Work required → Please return, exactly and only, the lines beginning at the top of the entries below and ending with the line containing "[button] (38, 48)"; keep out the pictures.

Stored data
-- Opening Marker --

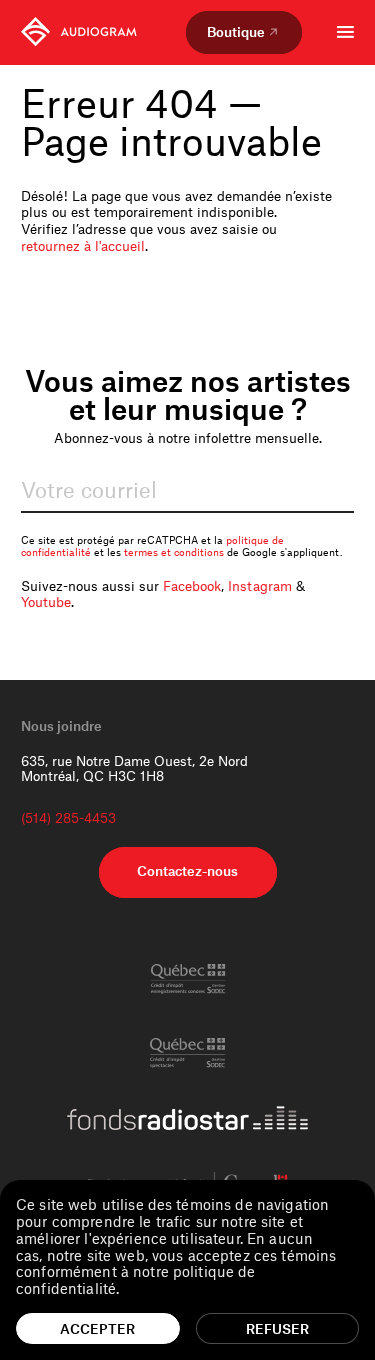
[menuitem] (79, 32)
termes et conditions (174, 552)
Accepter (97, 1328)
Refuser (277, 1328)
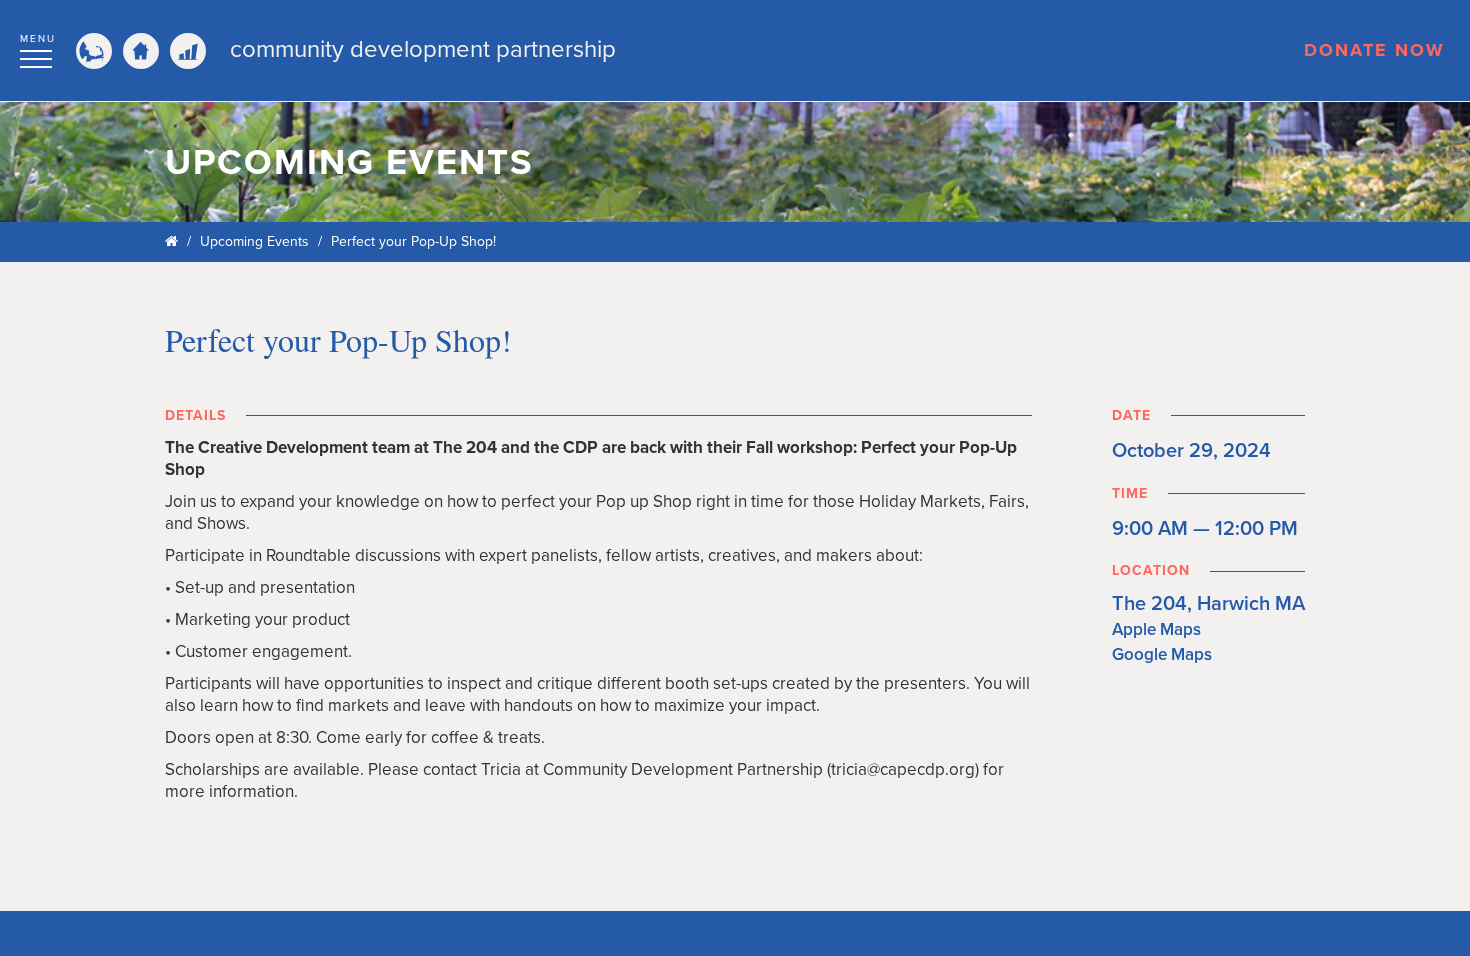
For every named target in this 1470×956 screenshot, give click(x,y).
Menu (38, 39)
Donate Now (1374, 50)
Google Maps (1162, 654)
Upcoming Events (254, 241)
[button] (38, 48)
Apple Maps (1156, 629)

-- Closing Marker --

Response box →
[menuitem] (79, 32)
termes et conditions (174, 552)
Accepter (97, 1328)
Refuser (277, 1328)
For every named target in this 1470×956 screenshot, give click(x,y).
Menu (38, 39)
Donate Now (1374, 50)
Google Maps (1162, 654)
Upcoming Events (254, 241)
[button] (38, 48)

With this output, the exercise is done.